А насчёт сугроба… не бойся и пойди посмотри.
Над огородом змеился жаркий воздух. Конечно, на земле в тени и клочка снега не осталось. Испарился, взлетел, весь ушёл в облака…
— Петрович!..— позвали меня из-за ограды. Радостный такой мальчишеский голос. Это Зуб. Рядом с ним стояли угрюмый Борода и Василий, они пьяны. Борода, приложив руку к уху, отдавал мне честь.— Это правду сказал Дмитрий Иваныч, что тот дом вам подарили?
— Правду.
— А этот отдадите нам? — хихикнул Борода и стыдливо закусил зубами клок рыжей растительности.
— Отдам.
Три бомжа перемахнули через штакетник так ловко, что я, вспомнив срезанные в прошлом году стрелки зелёного лука на грядке, понял: это, верно, они и лазили. Хоть и мои друзья. Но ведь и закусить зелёненьким хочется…
— Уважь, Петрович, выпей с нами.
Я уважил и выпил из облупленной железной кружки.
И очнулся поздно вечером на тахте. Небо светилось за окном, как «движущийся атом» (Тютчев? Заболоцкий?). Рядом на стуле сидела некая женщина и в ужасе смотрела на меня. Это была моя жена. Галочка.
— Я так испугалась. Тебе нельзя пить.
Уже в сумерках мы побрели домой — она поддерживала меня за локоть, как старика. Хотя мне пока ещё и пятидесяти нет. Но если в России живут до 57, а в Японии — до ста, то по-японски мне уже 89.
6.
И обрушился безумный, душный, прощальный апрельский снег в пятницу. Он шёл и таял... над страной плыл пар...
В субботу мы с женой шелушили на верандочке бобы для посадки вместе с картофелем в лунки. На южной стороне моего участка в тени штакетника ещё раз возникший нежный белый сугроб, похожий на женскую грудь, сиял надеждой на продолжение моей жизни.
Смотреть чужой новый дом мы, конечно, не ходили.

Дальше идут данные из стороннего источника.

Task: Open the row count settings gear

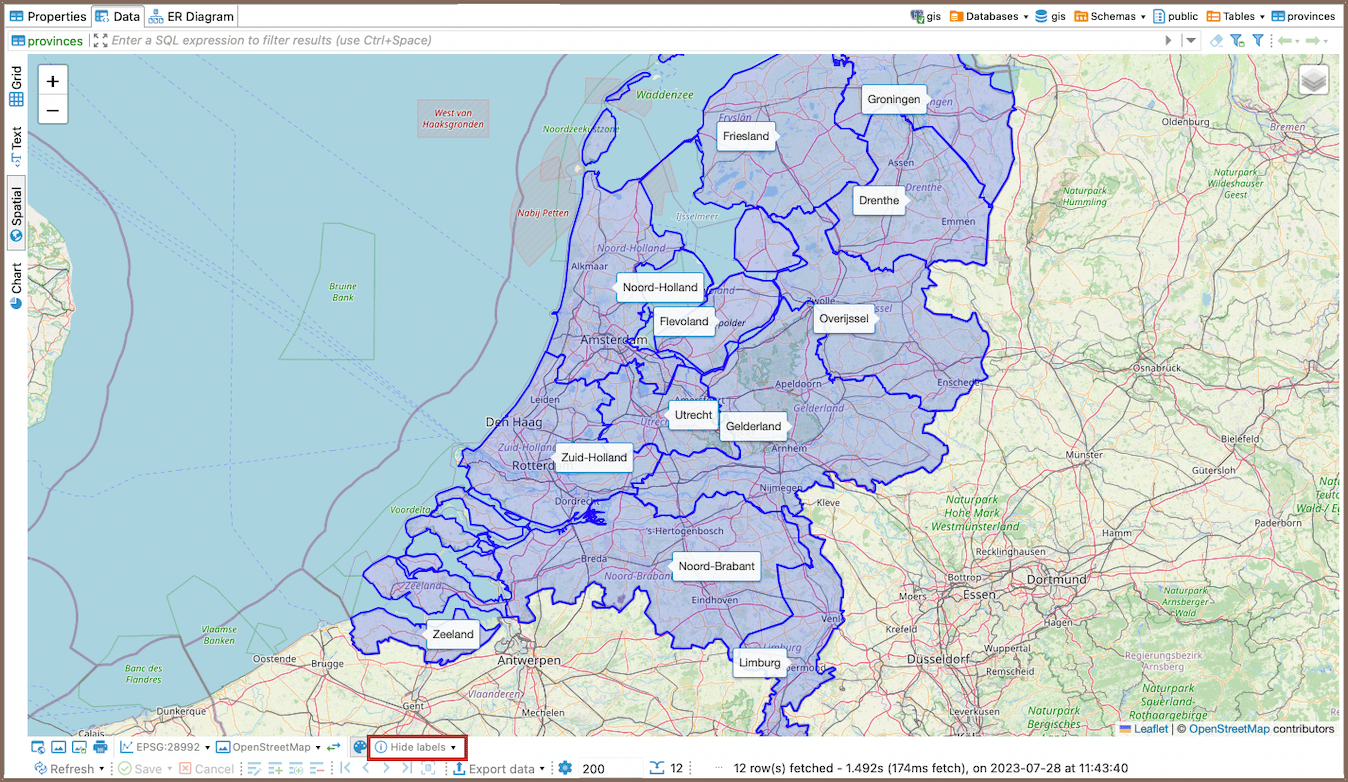Action: click(565, 768)

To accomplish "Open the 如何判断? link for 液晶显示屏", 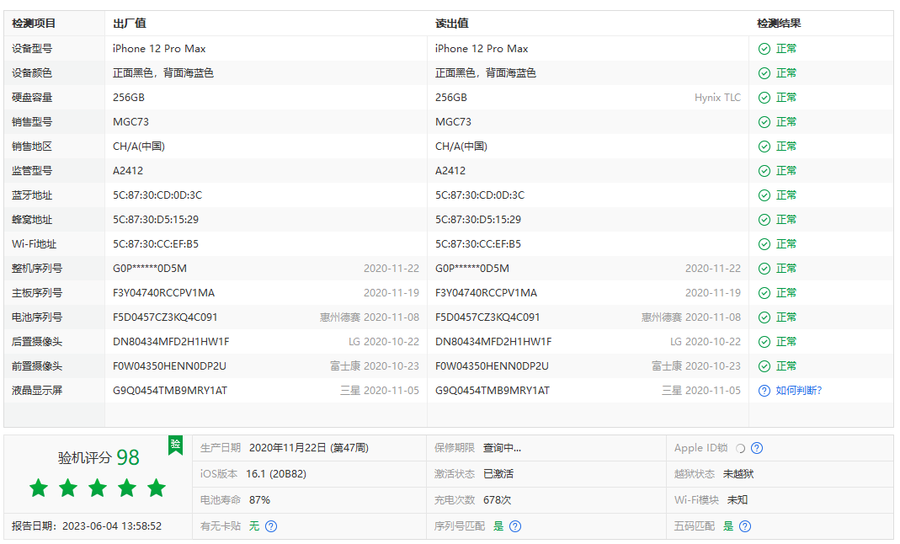I will [x=798, y=391].
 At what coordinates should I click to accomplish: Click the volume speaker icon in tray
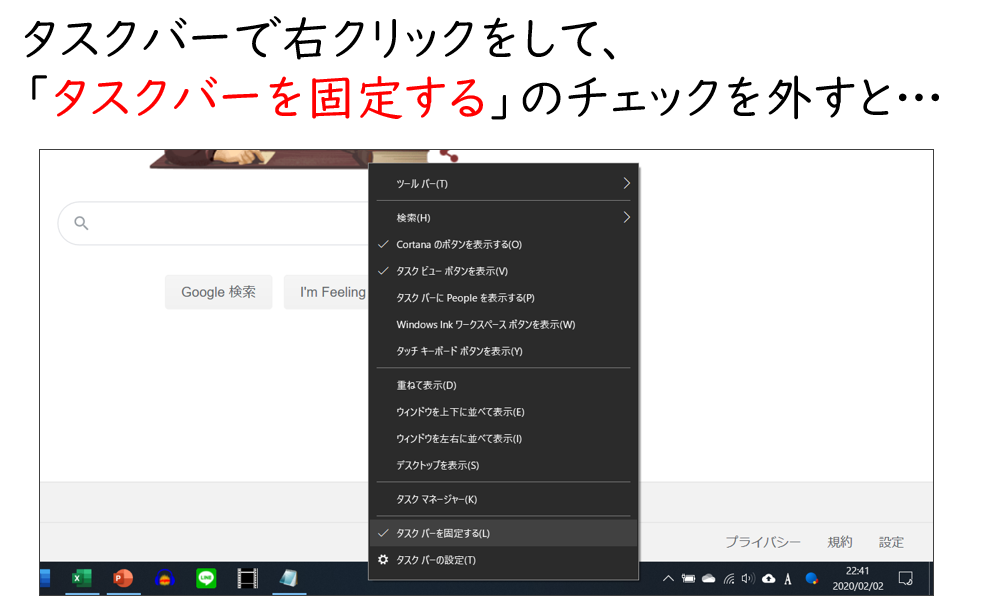(x=748, y=578)
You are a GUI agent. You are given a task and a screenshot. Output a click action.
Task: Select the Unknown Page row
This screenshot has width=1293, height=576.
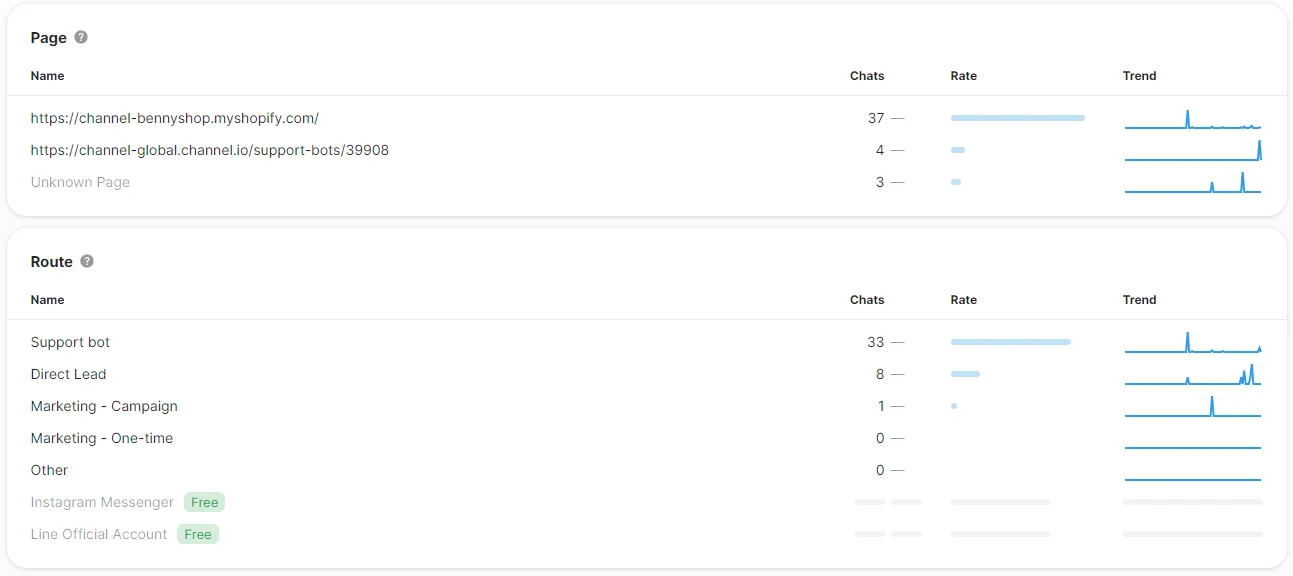click(x=80, y=182)
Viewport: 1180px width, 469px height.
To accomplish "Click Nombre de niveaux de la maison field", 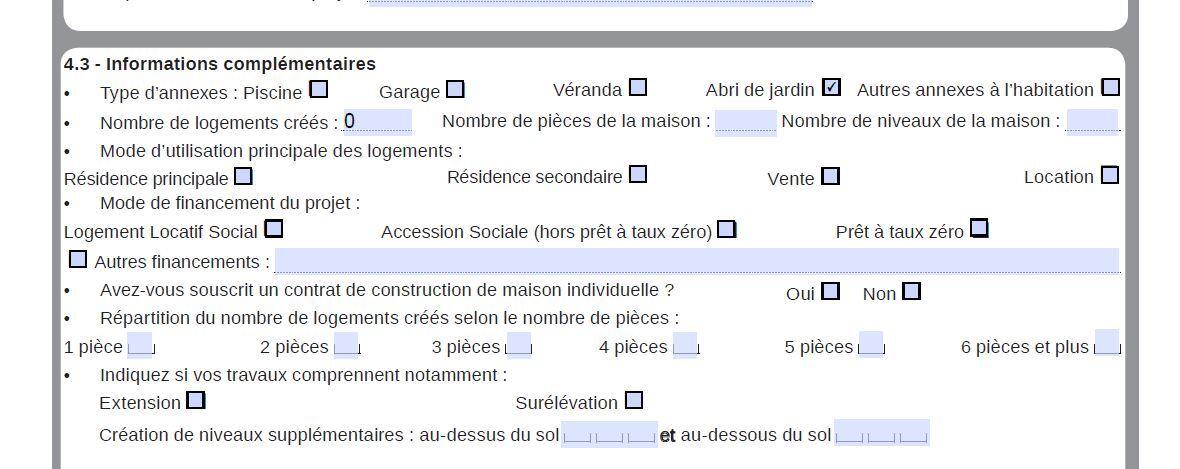I will pos(1091,122).
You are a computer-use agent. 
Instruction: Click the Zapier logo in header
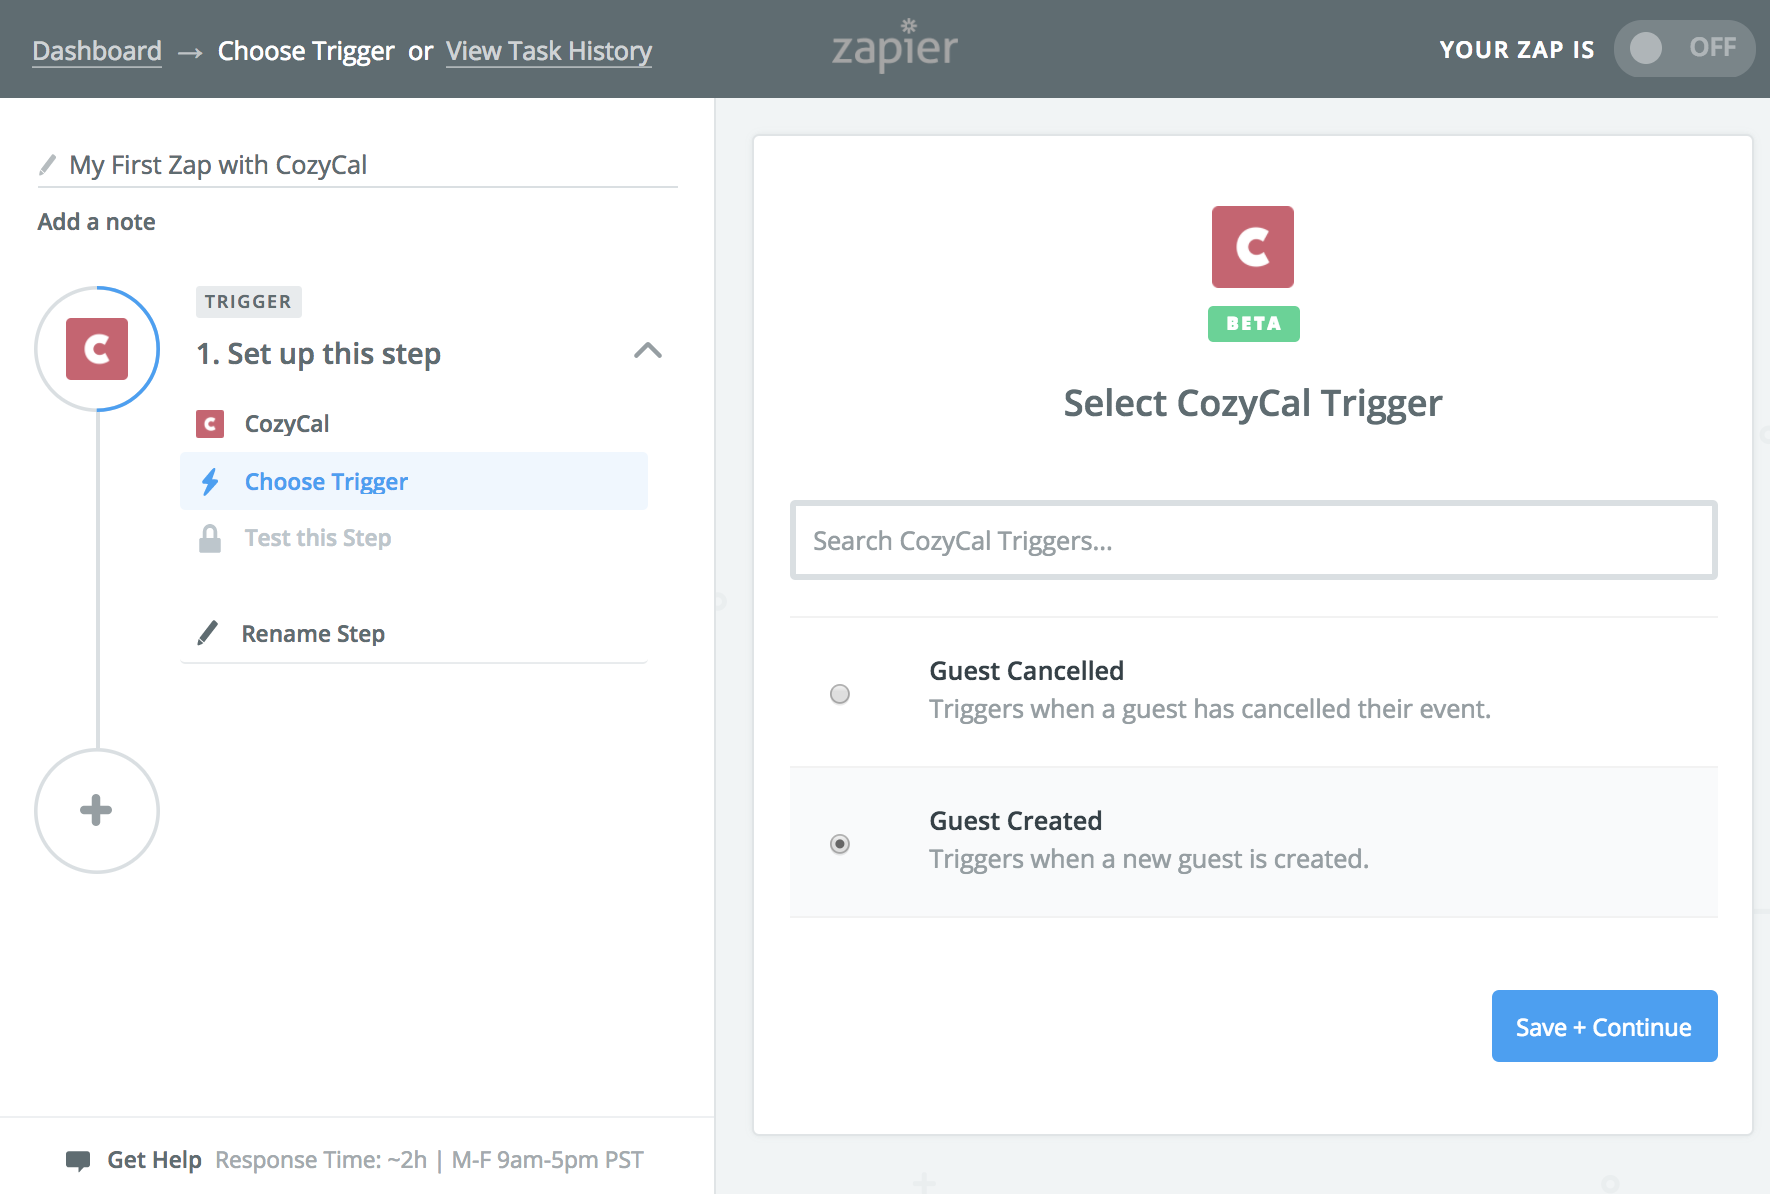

Правая рука в гипсе болела меньше, но страшно чесалась. Наверное, на неделе снимут этот «гроб», говоря словами Василия, одного из местных сторожей. Всё-таки жизнь была прекрасна.
Оказывается, наш внучек Иван уже заговорил. Заговорило мокрое солнышко на полу.
— Не может быть! — не поверил я жене. — Дети начинают говорить после двух. — И повторил по-ангарски:— Не могёт быть!
— А вот правда. Он мне вчера сказал: «Баба».
— А это он не «баба» сказал.
— А что он сказал? — оживилась Галя, подозревая подвох в моём упрямстве.
— А он сказал: «Ба!.. ба!..» — удивляясь миру. Наверняка он это имел в виду. А говорить он начнёт всерьёз со слова «дед». Вот увидишь!
Галя с улыбкой погладила мне седой ёршик и, забросив в печурку сухие скорлупки от бобов, попросила:
— Расскажи какую-нибудь народную притчу... ты их много знаешь.
Я приложил закованную в белый камень руку к груди, как делал когда-то в студенчестве.
— Письмо жане. Дорогая Дарья Ягоровна, я жив, здоров, чаго и табе жалаю. Я таперича не то, что давеча. У мене таперича ахвицерская кров тяче. И ты таперича не посто баба, а ахвицерская жана, а потому не дозволяй сабя Дашкой крикать. Пущай табя каждой Дарьей Ягоровной зоветь, как всех антилегентных зовуть. Посылаю табе пятьсот рублев денег. Купи сабе антрижерку с трюмой и часы с кукушкой. Свинью в хату не пускай. Найди сабе бабку, домработницей зовуть, пущай табе похлёбку варить. Справь сабе юбку с прорезой сзади и к низу, штыбы хвичура была видна какая.